* **Data**:
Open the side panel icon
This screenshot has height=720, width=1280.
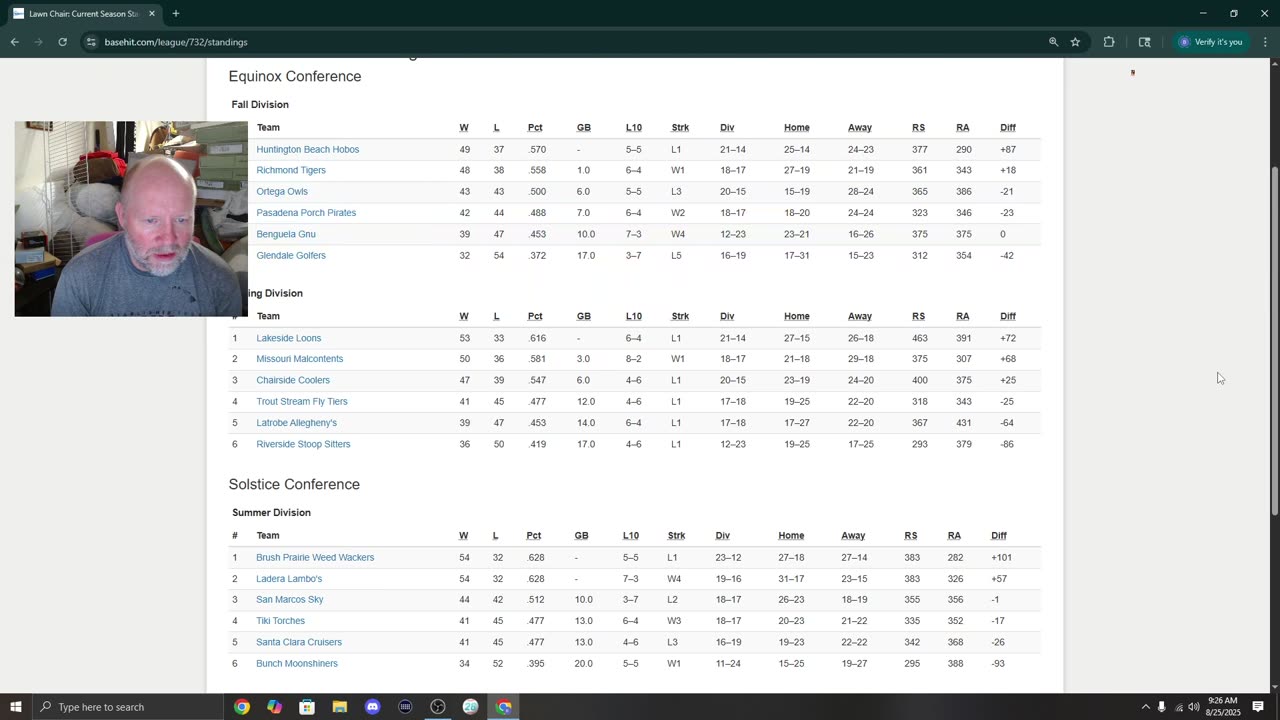click(1145, 42)
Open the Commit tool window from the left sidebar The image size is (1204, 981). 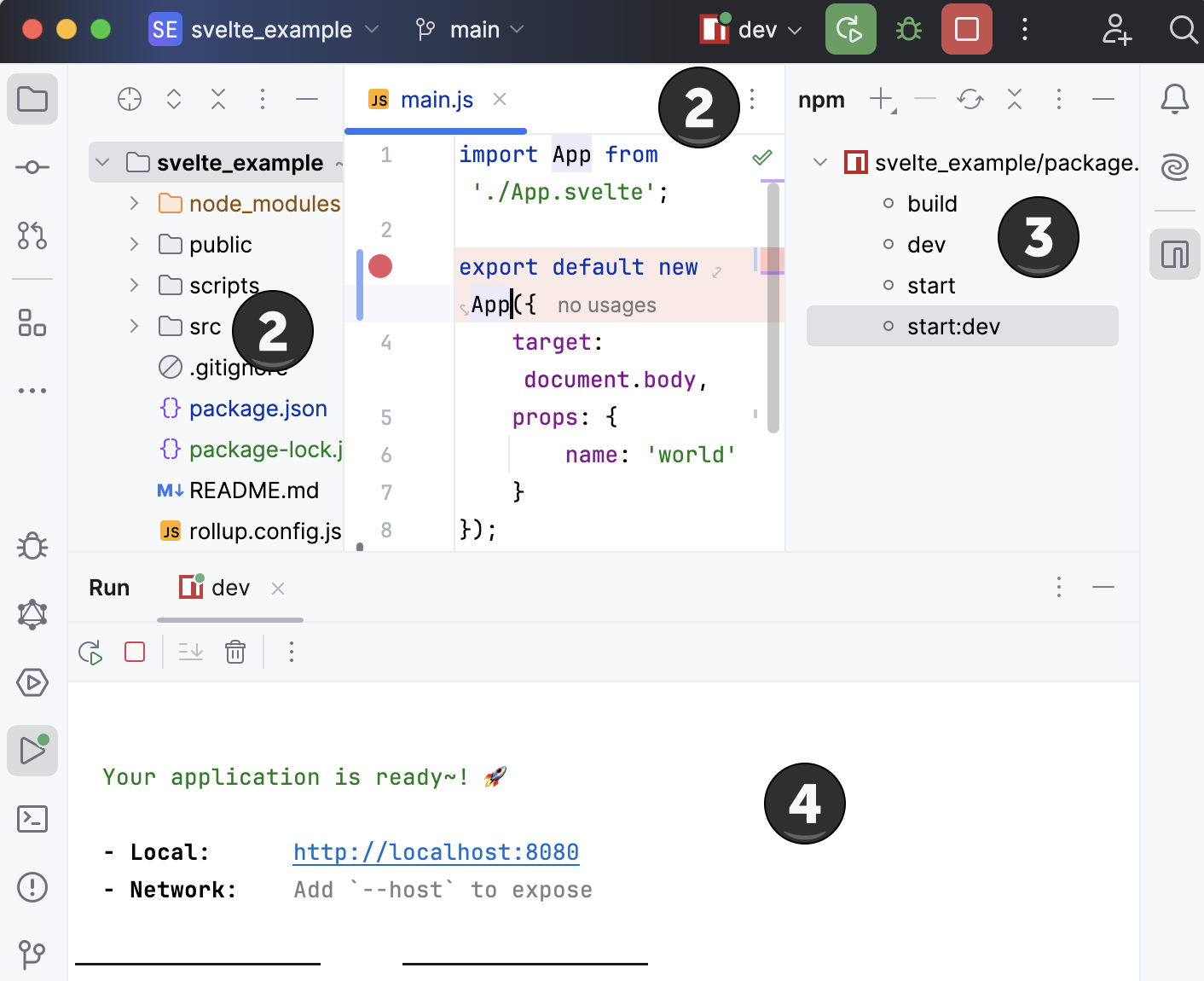[32, 167]
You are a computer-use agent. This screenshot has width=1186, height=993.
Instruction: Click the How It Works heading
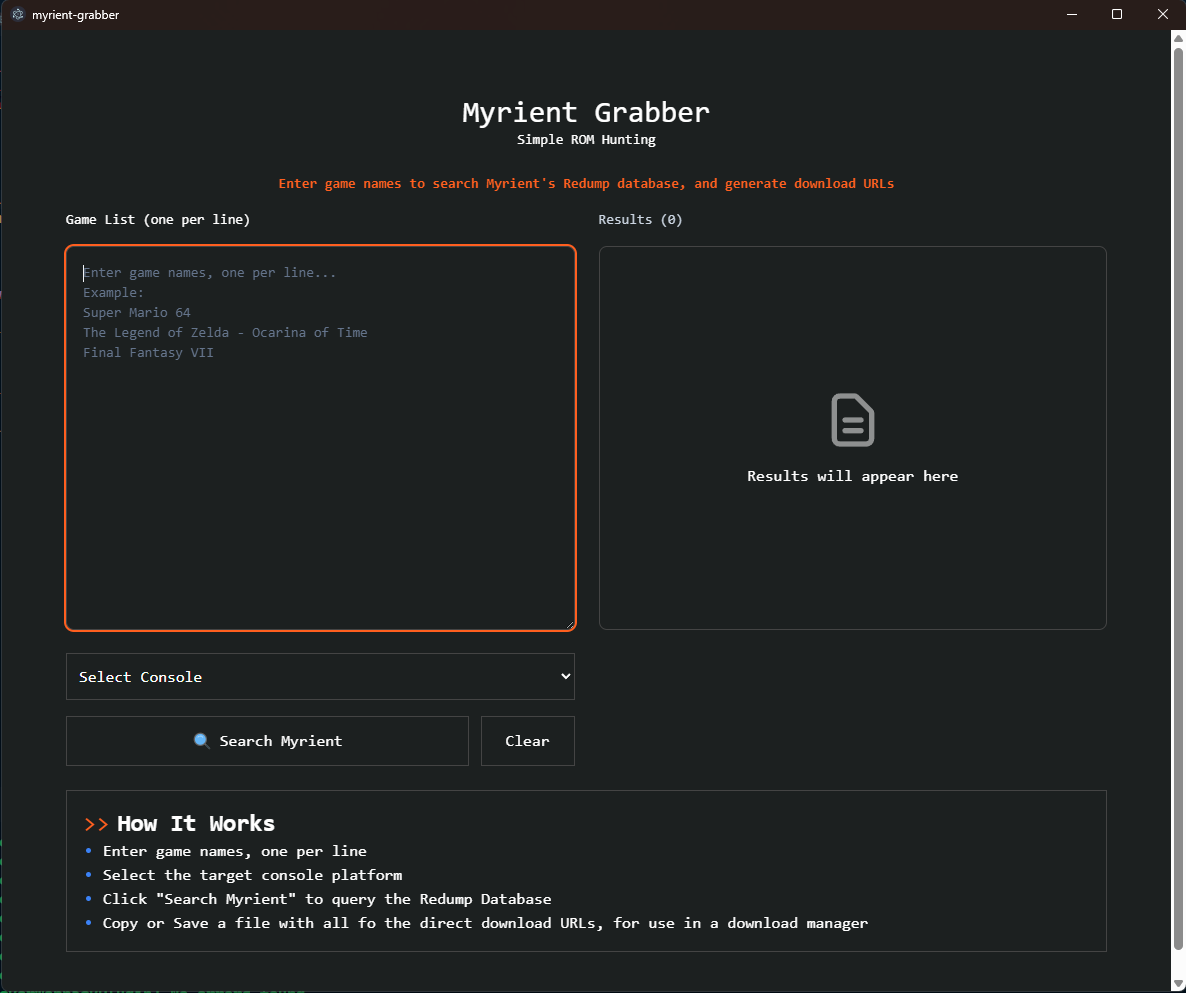pyautogui.click(x=196, y=824)

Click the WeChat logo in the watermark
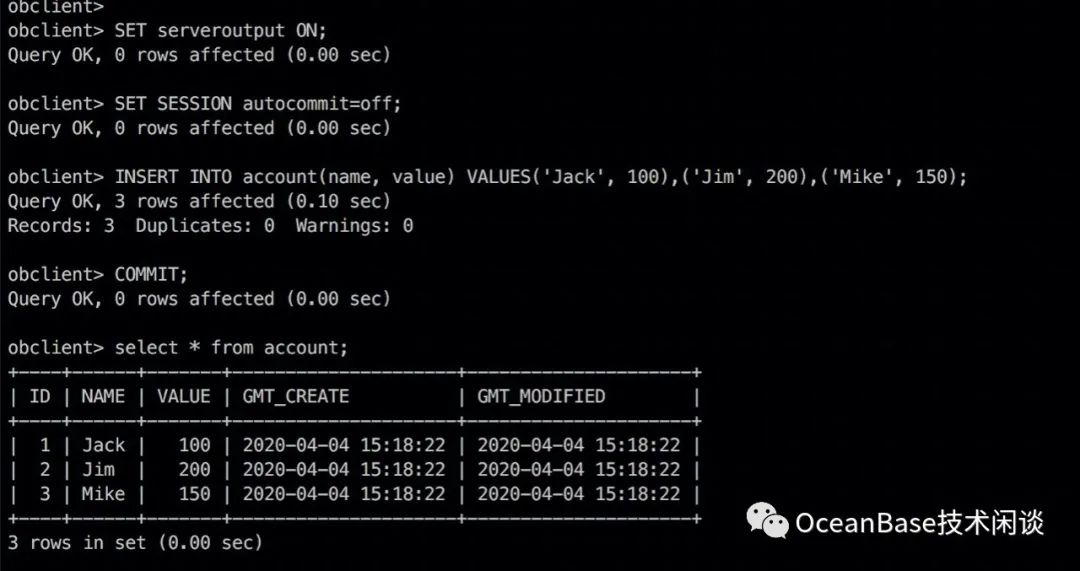[x=767, y=520]

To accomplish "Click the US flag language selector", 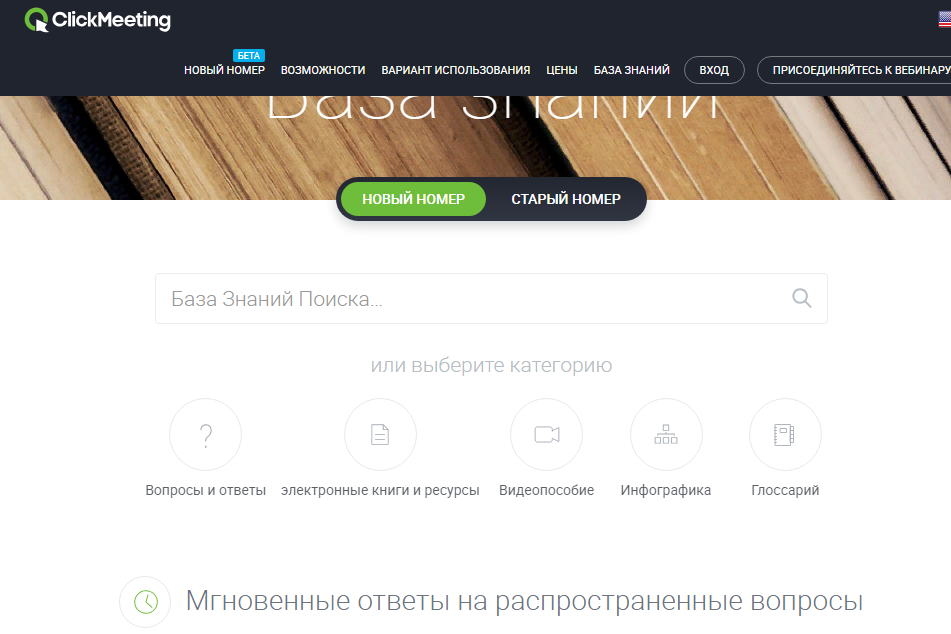I will click(x=942, y=18).
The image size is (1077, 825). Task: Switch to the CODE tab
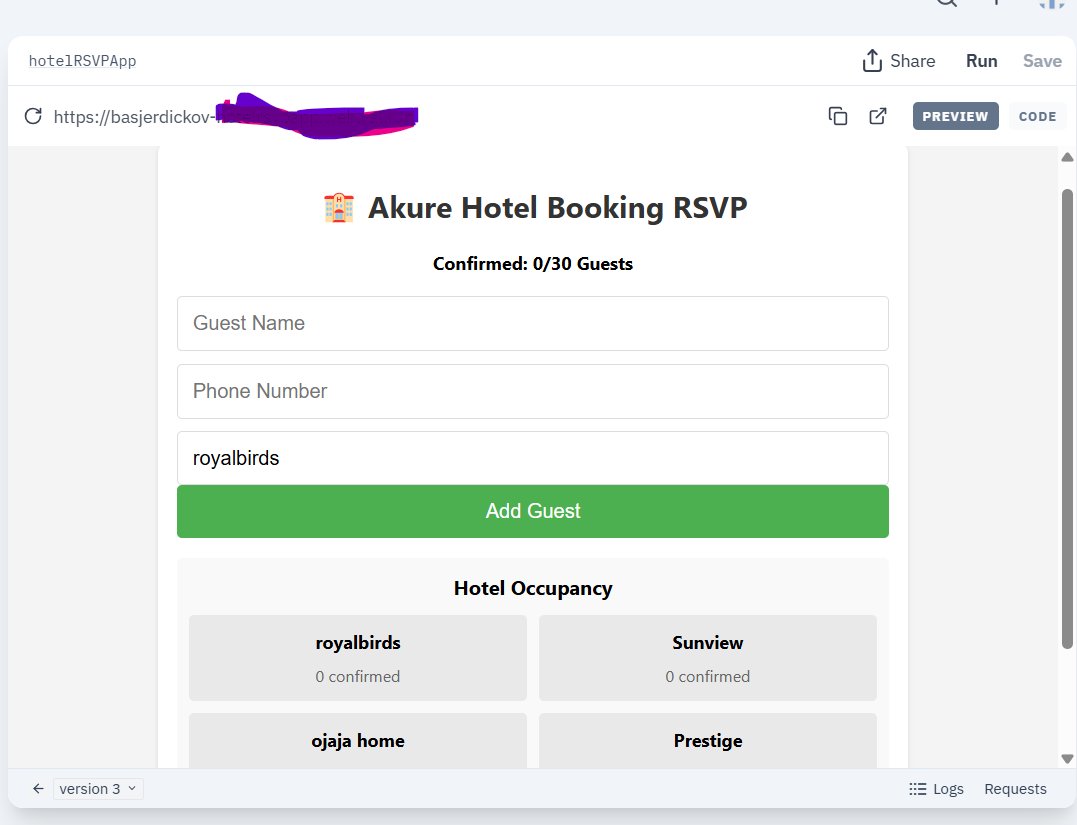click(x=1037, y=116)
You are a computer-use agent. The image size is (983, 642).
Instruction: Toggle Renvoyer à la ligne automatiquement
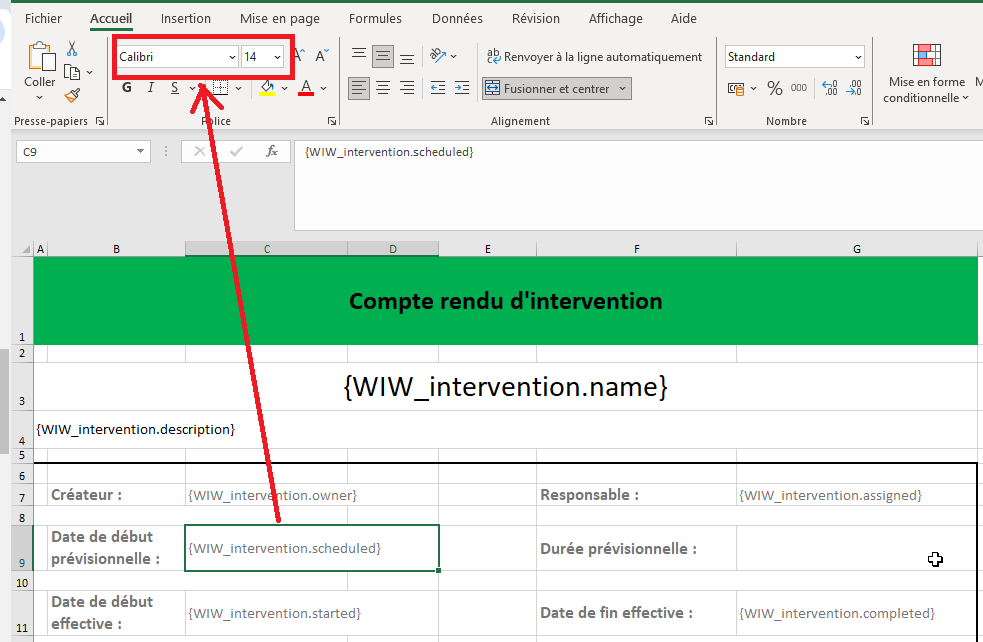593,57
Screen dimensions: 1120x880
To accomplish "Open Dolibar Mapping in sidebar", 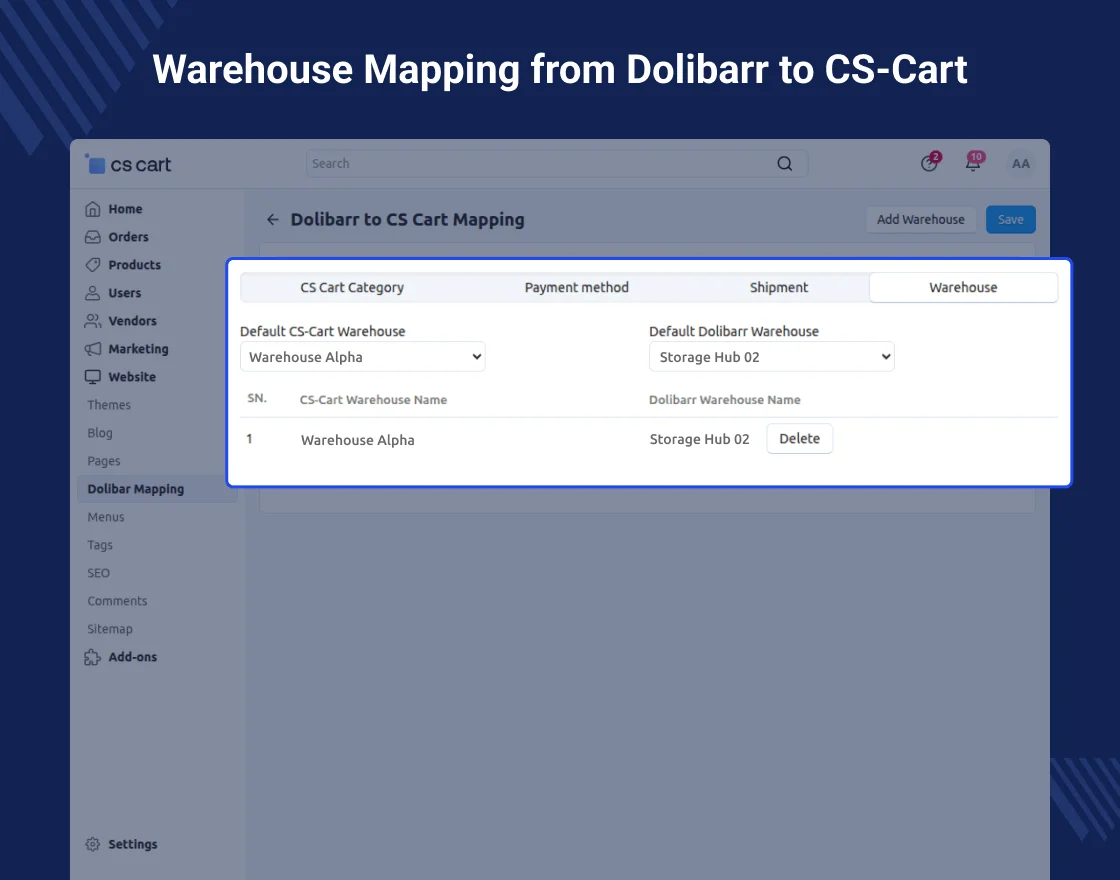I will (x=136, y=489).
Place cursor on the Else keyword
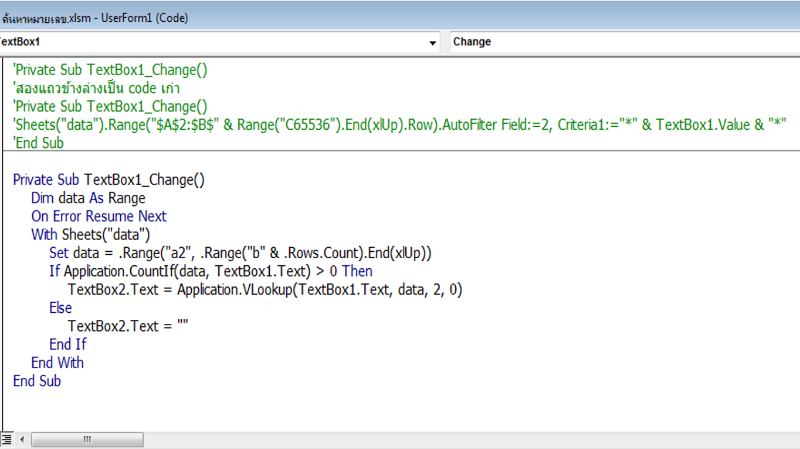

* **About this task**: Only lines that contain the string "agent" count; pick each one out of the records and copy it.

* **Answer section**:
You are a computer-use agent. This screenshot has width=1186, height=993.
You are a computer-use agent. The image size is (983, 642).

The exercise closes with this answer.